The result was Scoregenix, an app that keeps track of scoring for softball and baseball games that earned Miller a place in the winner’s circle for the 2020 Congressional App Challenge in Maine’s First District.
“I saw on my softball team how many people struggled to learn how to keep the book because it’s a very confusing process,” said Miller, a junior at Yarmouth High School. “I thought it would be cool to make that easier for everyone.”
Scoregenix breaks down the score-keeping process into simple push buttons and menus, organizing the data input into a spreadsheet that players, coaches and fans alike can save after the game.
Yarmouth High School offers a computer science class that Miller took her freshman year that introduced her to computer application development. When she came across a posting for the Congressional App Challenge this past June, she decided to refine her independent work from freshman year and submit it to the contest.
According to Miller, her passion for computer science was sparked way before high school.
“If you asked me when I was younger what I wanted to be when I grew up I would say I wanted to be a website designer,” Miller said. “So I’ve always been interested in coding, and in high school I’ve been able to dig deeper into that.”
Miller is also a member of the school’s robotics club, for which she does various coding work.
“She’s a really fascinating combination of humility, attention to detail, persistence, creativity,” said Paul Lamson La Plume, Miller’s freshman year computer science teacher. “… essentially all the positive words you could use to describe a student would apply to Elena. “It’s a joy to work with her because there’s this back and forth of ideas in the pursuit of creating an app and solving a problem.”
Computer science classes at Yarmouth High School have been growing in popularity over the last five or so years, according to La Plume, who has been working in the math department for 15 years. Miller was in the first class that was offered for a full year, instead of just a semester.
“The student engagement in that class is the one of the highest I’ve seen in any class that I’ve taught,” La Plume said. “The creative aspect of computer science and programming isn’t visible at face value, but if you start to think about developing an app and making a program, there is so much creativity involved.”
The Congressional App Challenge is a nationwide program started in 2015 to highlight the technological and creative abilities of middle and high school students in STEM – science, technology, engineering and math – around the country. Students compete with others within their district, and a winner from each district is chosen. Maine’s 2nd District did not participate this year, according to the Portland Press Herald.

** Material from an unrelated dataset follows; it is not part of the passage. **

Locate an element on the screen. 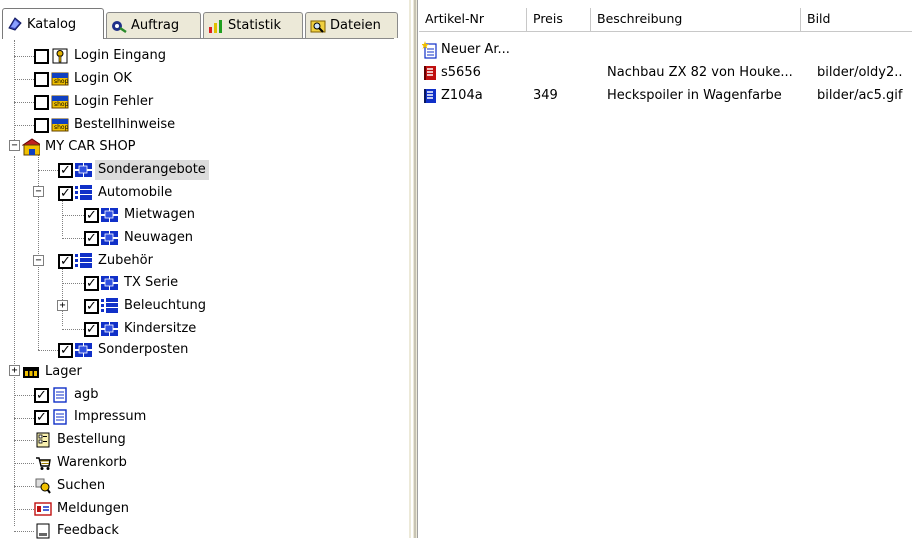  tree-item-label: TX Serie is located at coordinates (152, 282).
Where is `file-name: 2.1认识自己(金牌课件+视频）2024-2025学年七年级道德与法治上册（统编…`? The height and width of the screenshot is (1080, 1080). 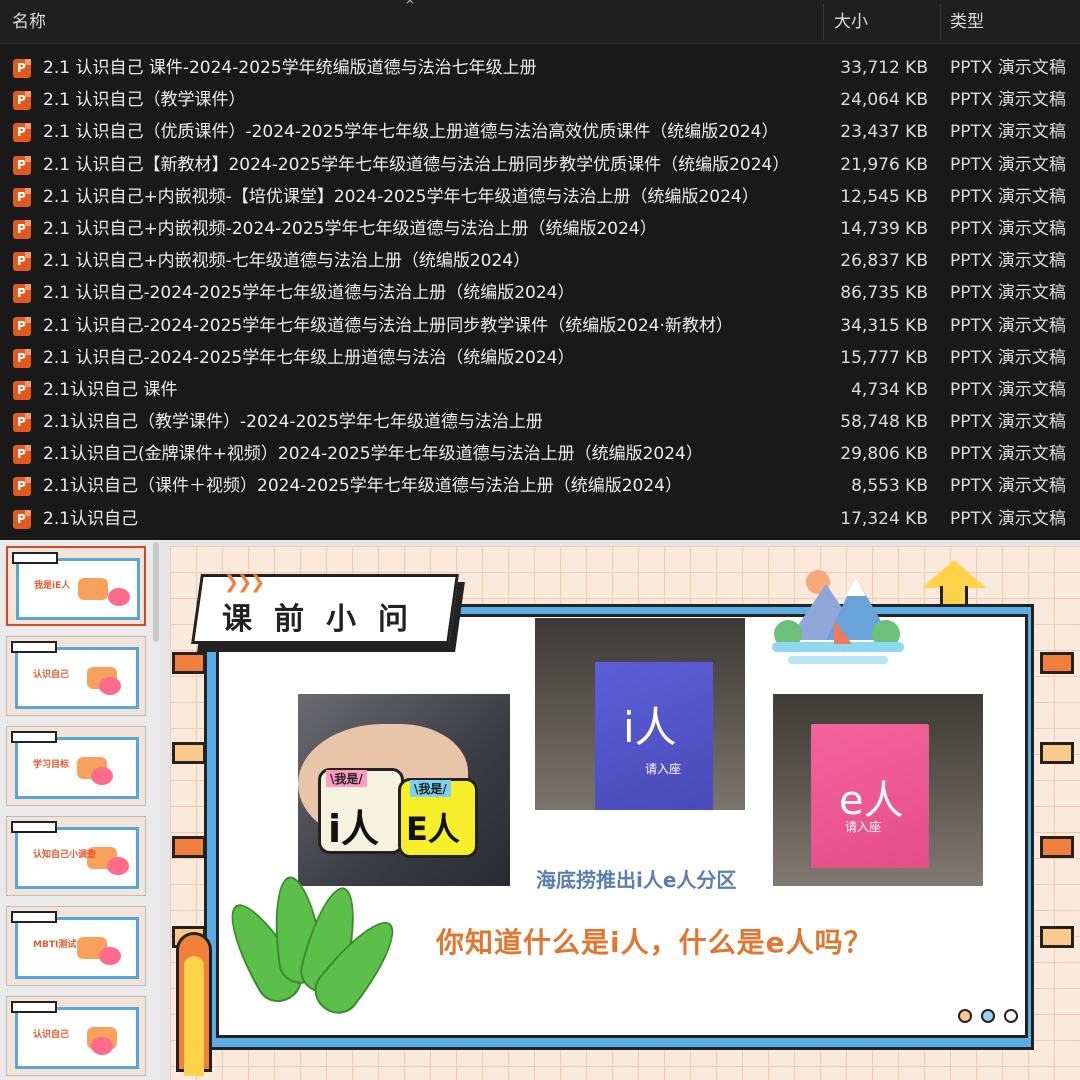 file-name: 2.1认识自己(金牌课件+视频）2024-2025学年七年级道德与法治上册（统编… is located at coordinates (373, 454).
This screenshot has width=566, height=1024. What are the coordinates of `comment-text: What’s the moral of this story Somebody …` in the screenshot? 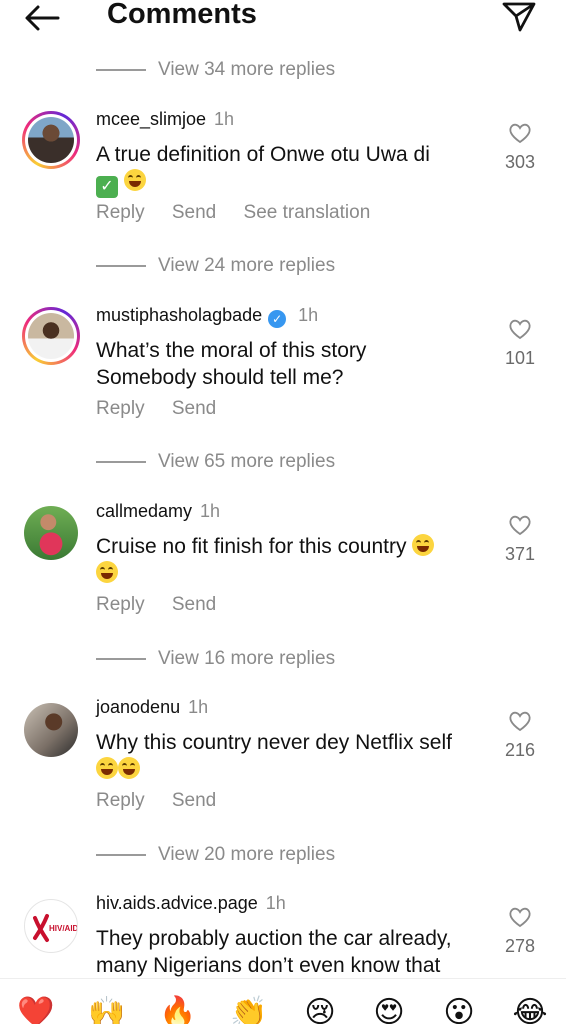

According to the Congressional App Challenge’s website, the competition has grown significantly in popularity, with a 164% increase in student participation from 2016 to 2019.
For Miller, Scoregenix is just the start of her long-term interest in pursuing computer science and coding. Although her application isn’t ready for general use in a downloadable format, Miller is looking ahead to new ideas.
“My next goal is to create another app,” Miller said. “I thought about taking Scoregenix and really developing it into a downloadable app, but right now I want to just keep creating.”